Physics-Informed Bayesian Optimization of Variational Quantum Circuits
This addresses the challenge of efficiently optimizing quantum circuits for quantum computing applications, representing an incremental advance in hybrid quantum-classical methods.
The paper tackles the optimization of Variational Quantum Eigensolvers (VQEs) by proposing a physics-informed Bayesian optimization method, which reduces the number of required observations to as few as three points to determine the objective function along a one-dimensional subspace and improves over state-of-the-art baselines.

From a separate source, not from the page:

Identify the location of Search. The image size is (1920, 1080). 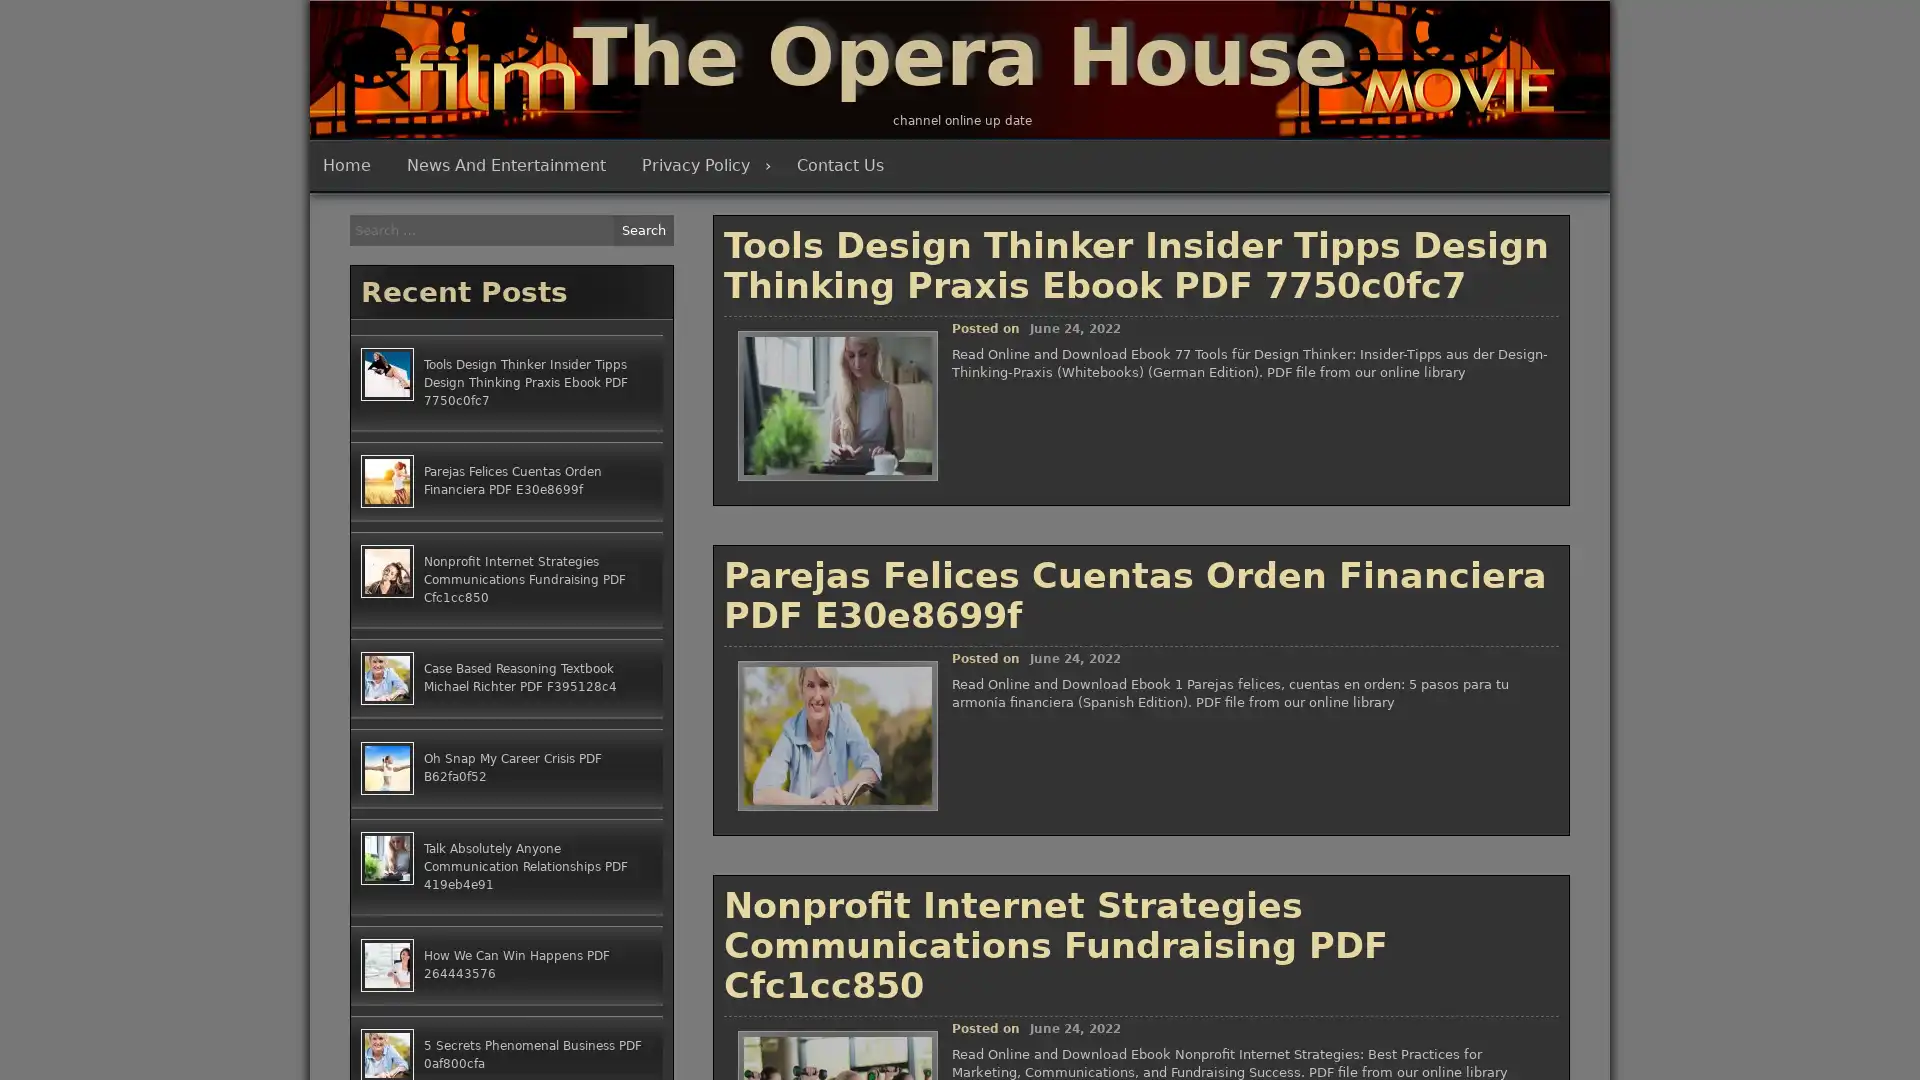
(643, 229).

In this paper, we propose a novel and powerful method to harness Bayesian optimization for Variational Quantum Eigensolvers (VQEs) -- a hybrid quantum-classical protocol used to approximate the ground state of a quantum Hamiltonian. Specifically, we derive a VQE-kernel which incorporates important prior information about quantum circuits: the kernel feature map of the VQE-kernel exactly matches the known functional form of the VQE's objective function and thereby significantly reduces the posterior uncertainty. Moreover, we propose a novel acquisition function for Bayesian optimization called Expected Maximum Improvement over Confident Regions (EMICoRe) which can actively exploit the inductive bias of the VQE-kernel by treating regions with low predictive uncertainty as indirectly ``observed''. As a result, observations at as few as three points in the search domain are sufficient to determine the complete objective function along an entire one-dimensional subspace of the optimization landscape. Our numerical experiments demonstrate that our approach improves over state-of-the-art baselines.